Problem: Somewhere below are a line with "Open Chrome extensions puzzle icon" and a later line with "The height and width of the screenshot is (790, 707).". Output exactly those lines and all lines between them.

+---+

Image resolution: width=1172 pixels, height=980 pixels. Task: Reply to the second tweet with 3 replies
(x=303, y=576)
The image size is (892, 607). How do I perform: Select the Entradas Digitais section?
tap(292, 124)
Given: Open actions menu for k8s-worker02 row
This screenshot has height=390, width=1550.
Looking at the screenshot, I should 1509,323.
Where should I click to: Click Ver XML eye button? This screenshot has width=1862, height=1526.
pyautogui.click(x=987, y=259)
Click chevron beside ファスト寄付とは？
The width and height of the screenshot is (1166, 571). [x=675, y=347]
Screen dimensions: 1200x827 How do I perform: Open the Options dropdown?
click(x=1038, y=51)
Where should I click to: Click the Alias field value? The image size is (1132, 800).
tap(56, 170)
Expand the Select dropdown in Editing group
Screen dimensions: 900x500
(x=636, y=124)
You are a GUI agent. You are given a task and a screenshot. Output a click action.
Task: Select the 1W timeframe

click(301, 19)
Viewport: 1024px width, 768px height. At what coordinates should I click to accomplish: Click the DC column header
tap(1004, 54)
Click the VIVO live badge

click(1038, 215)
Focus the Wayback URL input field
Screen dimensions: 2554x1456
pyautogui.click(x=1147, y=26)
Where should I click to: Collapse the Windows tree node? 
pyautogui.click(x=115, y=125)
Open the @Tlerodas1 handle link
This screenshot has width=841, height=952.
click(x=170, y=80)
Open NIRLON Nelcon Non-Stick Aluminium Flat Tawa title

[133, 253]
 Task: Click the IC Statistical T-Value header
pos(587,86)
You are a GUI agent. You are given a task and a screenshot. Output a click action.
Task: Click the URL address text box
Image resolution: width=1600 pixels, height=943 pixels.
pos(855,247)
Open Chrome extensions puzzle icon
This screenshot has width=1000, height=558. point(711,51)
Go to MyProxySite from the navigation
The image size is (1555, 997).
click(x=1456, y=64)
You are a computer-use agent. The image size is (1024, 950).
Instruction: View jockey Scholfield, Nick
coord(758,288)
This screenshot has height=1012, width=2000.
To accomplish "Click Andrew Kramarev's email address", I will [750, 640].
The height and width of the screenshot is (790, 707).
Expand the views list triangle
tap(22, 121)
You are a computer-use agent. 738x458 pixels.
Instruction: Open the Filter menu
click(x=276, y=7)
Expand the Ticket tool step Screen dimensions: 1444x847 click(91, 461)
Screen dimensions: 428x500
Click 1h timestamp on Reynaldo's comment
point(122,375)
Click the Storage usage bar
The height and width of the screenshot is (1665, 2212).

+---+

Answer to this problem:
Open Chrome extensions puzzle icon
This screenshot has width=1000, height=558. point(711,51)
Go to MyProxySite from the navigation
The image size is (1555, 997).
click(x=1456, y=64)
You are a computer-use agent. The image size is (1024, 950).
Instruction: View jockey Scholfield, Nick
coord(758,288)
This screenshot has height=1012, width=2000.
To accomplish "Click Andrew Kramarev's email address", I will [750, 640].
The height and width of the screenshot is (790, 707).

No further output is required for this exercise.